Keter also said that the inconsistent power bills experienced by customers recently were as a result of an imperfect billing system that estimated metre readings instead of taking actual readings.
“What we are facing is a billing fluctuation following an upgrade in billing systems by KP, which is being resolved on a case by case basis. Kenya Power has called on any customer who has a complaint to visit their offices for assessment and review of their accounts for swift resolution,” he said.
The CS further said that no bills have been backdated and tariffs have not changed, pointing out that it would take a lengthy process by the Energy Regulation Commission (ERC) to introduce new power tariffs.
This is in contradiction to a statement put out by Kenya Power last week that it would backdate its customers’ bills to fund a deficit occasioned by a high fuel cost charge in 2017, as a result of using thermal generators to make up for loss of hydropower due to prolonged drought.
The announcement by Kenya Power raised uproar, with many of its consumers complaining that they were being forced to pay extortionate amounts in power bills.
Users on social media have rallied behind a hashtag #SwitchoffKPLC to protest inflated power bills, with some saying that they are currently paying more than double what they were billed in the previous months.
“I was billed Sh22,000 in December last year, up from an average of Sh6,000-7,000 a month.
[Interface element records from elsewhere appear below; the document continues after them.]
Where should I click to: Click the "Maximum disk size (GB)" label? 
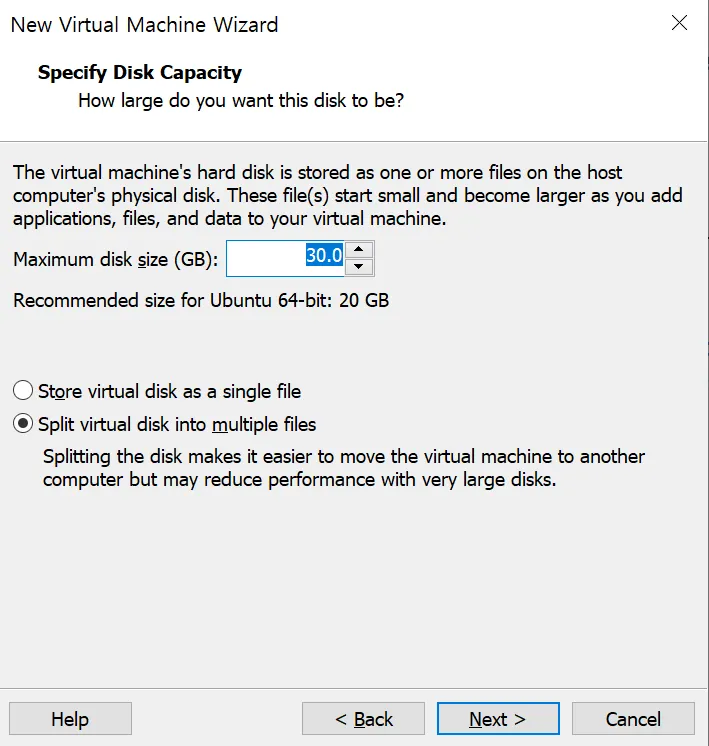coord(115,260)
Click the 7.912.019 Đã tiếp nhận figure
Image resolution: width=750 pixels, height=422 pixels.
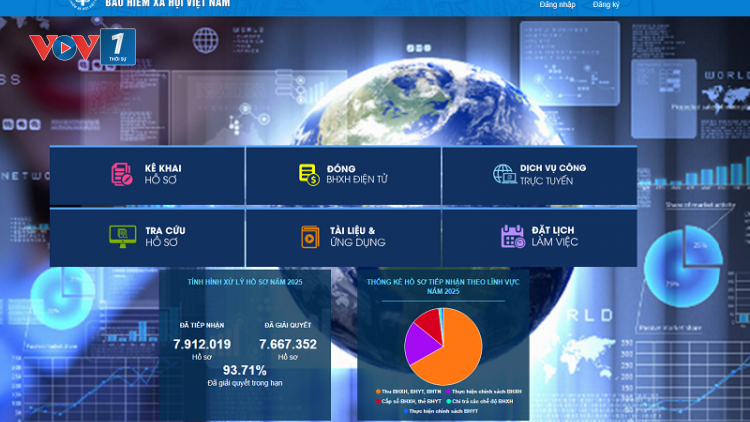(202, 344)
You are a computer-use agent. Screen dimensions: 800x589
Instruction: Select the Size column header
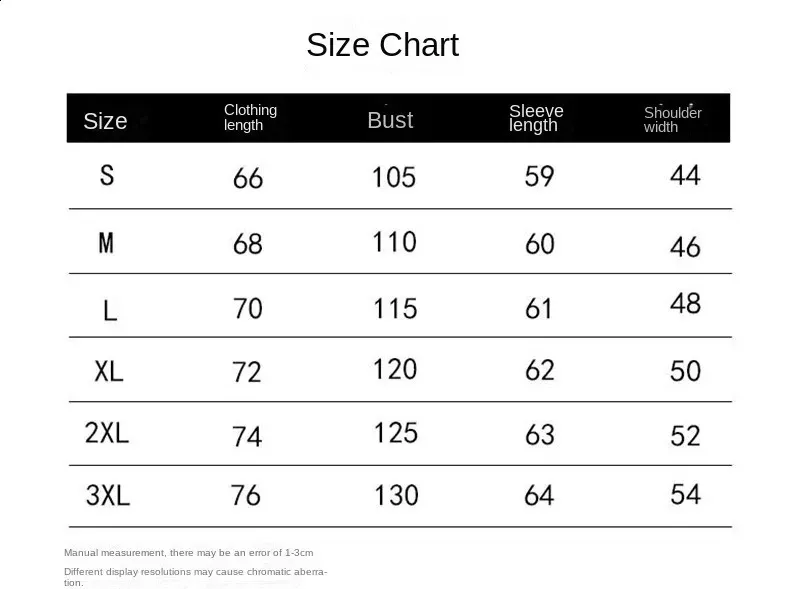coord(105,121)
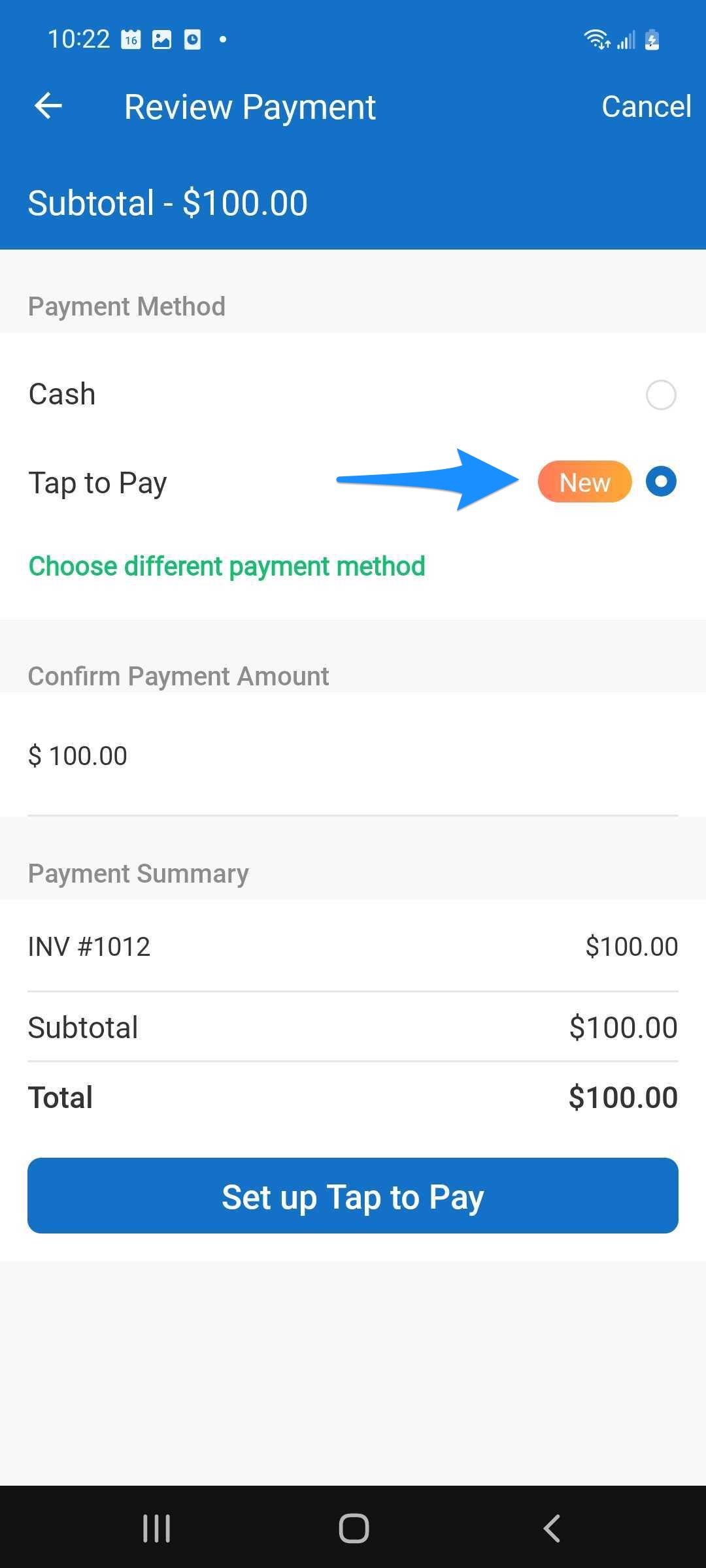The width and height of the screenshot is (706, 1568).
Task: Tap the back arrow in header
Action: (x=48, y=106)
This is unacceptable and that is why I have added my voice to the protest. We are happy to pay what we owe but KPLC cannot bill us incorrectly and expect us to do nothing,” said an outraged Jerotich Seii, one of the active accounts behind the hashtag.
Former Law Society of Kenya boss Apollo Mboya has said that he is organizing a class action suit against KP, ERC and the ministry of energy over incorrect billing.
“What the minister has said is a confirmation of what we have long suspected- that they have been billing us based on guesswork and not correct metre readings. We are still collecting data and so far have over 400 respondents on record who have supplied us with their previous and current power bills showing large increases in the past few months. We plan to file the suit by the end of this week,” he said.
Other than over billing, the suit will also address power interruptions, malfunctioning equipment and a rise in the price of electricity tokens for prepaid customers.
Keter, however, maintained that only 2.4 million KPLC customers under the old postpaid system have been affected by the inaccurate bills, and promised to have the issue sorted out once the new system is in place by the end of this month.
“The new system also allows a consumer to self-read their metre and upload on an app on their phone to enhance billing accuracy,” he said.
He also announced that the ERC would standardize the prepaid metre system to ensure that customers get the same number of tokens regardless of how many they buy at a go, as the old system which staggers tariffs based on quantity has been confusing to many.
There are 3.9 million prepaid metre users currently. The company has 6.4 million customers in total.